In-memory tabular data in Julia
https://dataframes.juliadata.org/stable/
Other
1.72k stars 367 forks source link

Add arbitrary matching function for joins #3445

Open Gregstrq opened 2 months ago

Gregstrq commented 2 months ago

I have seen the discussion in #3363, and it was mentioned that adding arbitrary matching functions is part of 1.7 milestone. I would like to ask, what is the status of this feature request, are there any plans to implement it soon?

In principle, I could try to cook up a PR on my own, but I am not that familiar with DataFrames internals. Also the details of the syntax should be discussed in advance.

So, what is the principial difficulty with adding this feature? The way I see it, we just need to overload the equality comparison, which is used to relate the rows from the two DataFrames. Everything else, including the validation can stay without changes.

Now, there is a separate matter of the transformation of the columns, that was requested in #3363. I think, it makes sense to distinguish transformation and matching. We should really only match the columns of the same type between two dataframes, because we also need to match different rows inside the same dataframe to do the validation. And transformation should only provide the means to bring the columns to the same type: we first transform columns in one or both dataframes to the same type, and then run matching on the results of the transforms.

Transformaton can be already done by the users themselves simply by adding extra column. On the other hand, it is the arbitrary matching that requires tinkering with internals, but treating it separately from transformation simplifies the realization.

What do you think about it?

bkamins commented 2 months ago

See also https://github.com/JuliaData/DataFrames.jl/issues/2738 for a related discussion.

Two key things are:

  1. syntax
  2. in general this is O(n^2) operation, but we could improve the performance in many cases; however, to allow for this detection we need syntax (see point 1. above) that would in the future allow to distinguish slow from fast operations.
Gregstrq commented 2 months ago

in general this is O(n^2) operation, but we could improve the performance in many cases; however, to allow for this detection we need syntax (see point 1. above) that would in the future allow to distinguish slow from fast operations.

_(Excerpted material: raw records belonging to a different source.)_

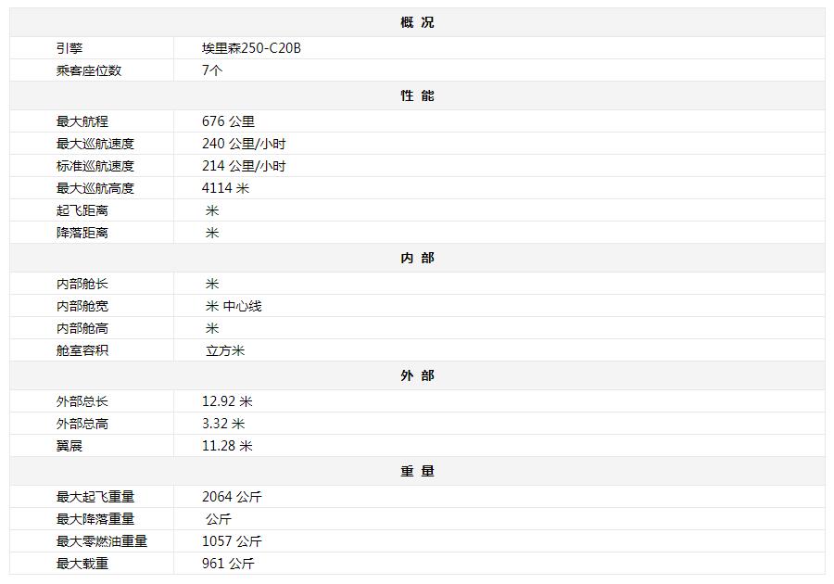Click the 舱室容积 row label
This screenshot has height=584, width=834.
click(82, 350)
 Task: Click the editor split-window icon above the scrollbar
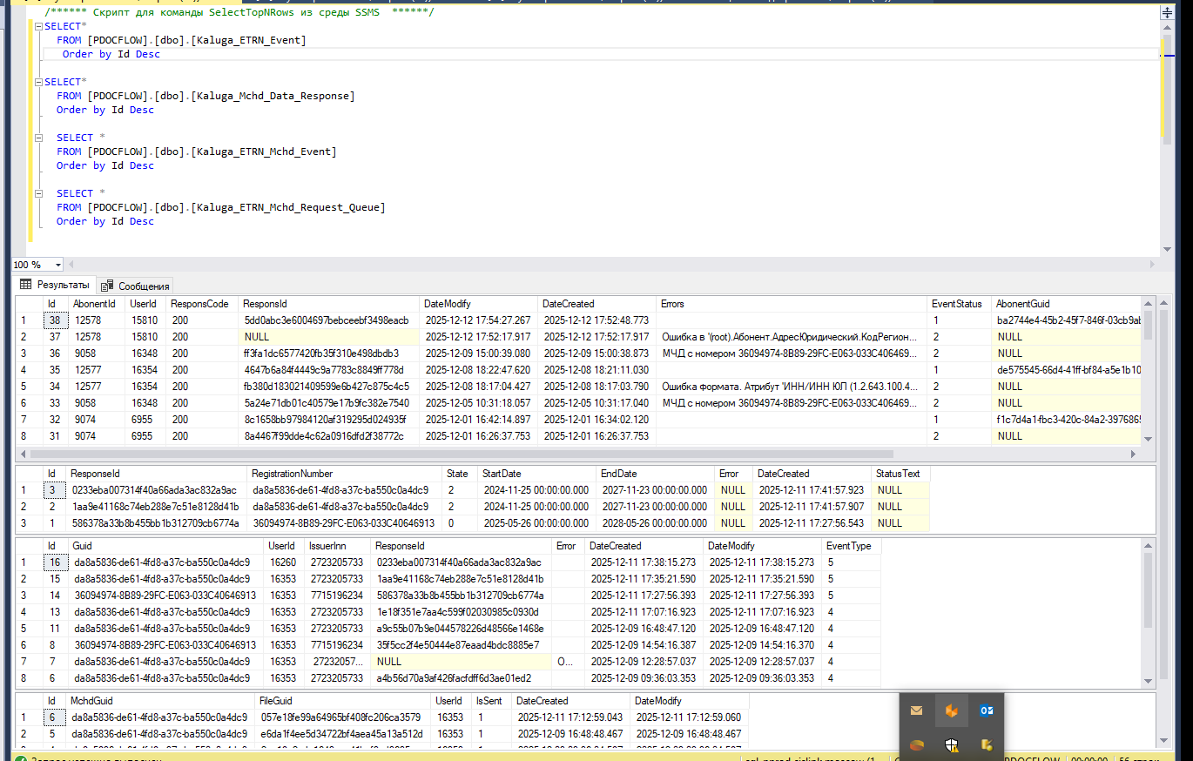coord(1166,13)
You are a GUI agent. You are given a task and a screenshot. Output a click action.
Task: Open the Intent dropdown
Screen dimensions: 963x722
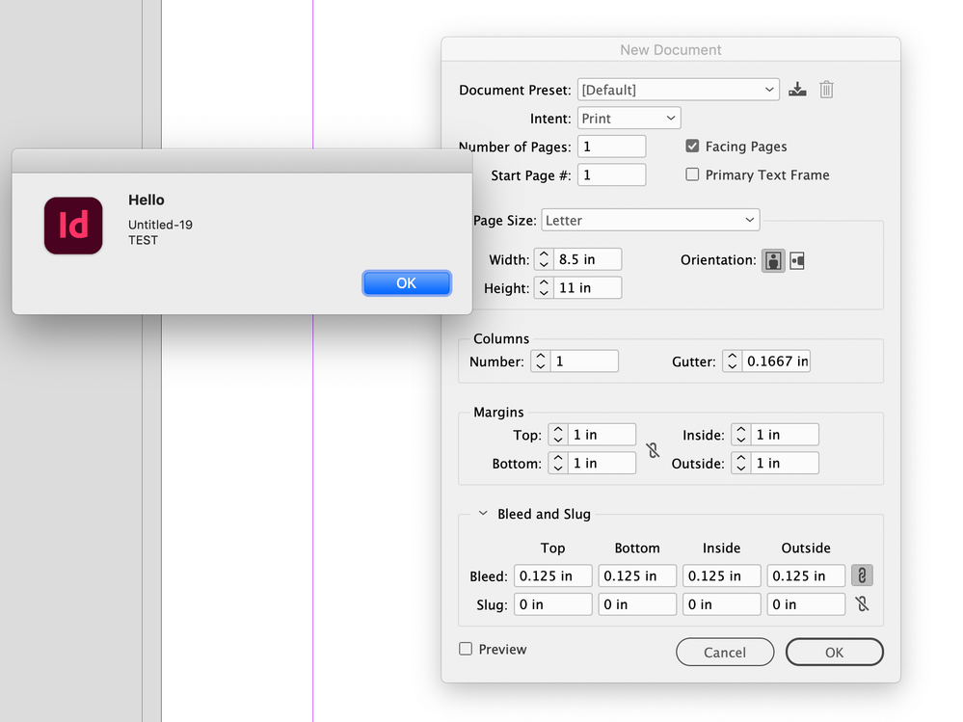(x=629, y=119)
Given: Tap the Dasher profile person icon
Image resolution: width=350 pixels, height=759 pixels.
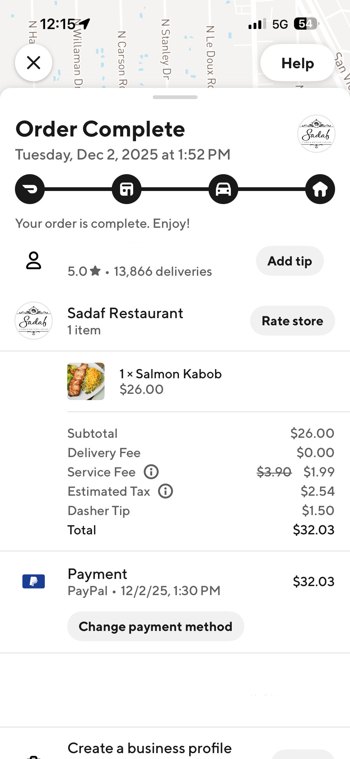Looking at the screenshot, I should 34,260.
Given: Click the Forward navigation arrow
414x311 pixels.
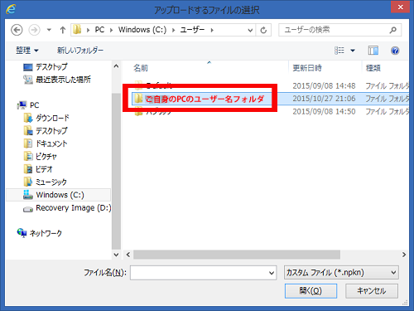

I don't understand this part. You need to do equality check to match the rows in two dataframes or to do validation. Equality check is a binary operation. What difference would it make to swap one binary operation with another one?

Could you may be provide the examples of slow and fast joins in the existing implementation?

  1. syntax

Why not simply pass :column_left=>binary_function=>:column_right to the on keyword?

bkamins commented 1 month ago

Could you may be provide the examples of slow and fast joins in the existing implementation?

Existing implementation is always fast because it uses equality that is hashable (in short, as we do not always actually hash things). If you can hash you can use dictionary for mapping.

However, for a general equality operator it does not have to be hashable, as e.g. it might not be transitive. In that case you need O(n^2) comparisons. An example of such equality operator is isapprox (a quite common case) or approximate distance matching of strings.

Why not simply pass :column_left=>binary_function=>:column_right to the on keyword?

Because, in general, it does not allow us to check if binary_function is a proper equality (i.e. if it transitive, reflexive and symmetric). We would need some syntax that would signal this and allow to e.g. hash :column_left to e.g. a dict and then do lookup o :column_right in this dict (this is just one example strategy that could be used, other are sorting, but then things would need to be sortable).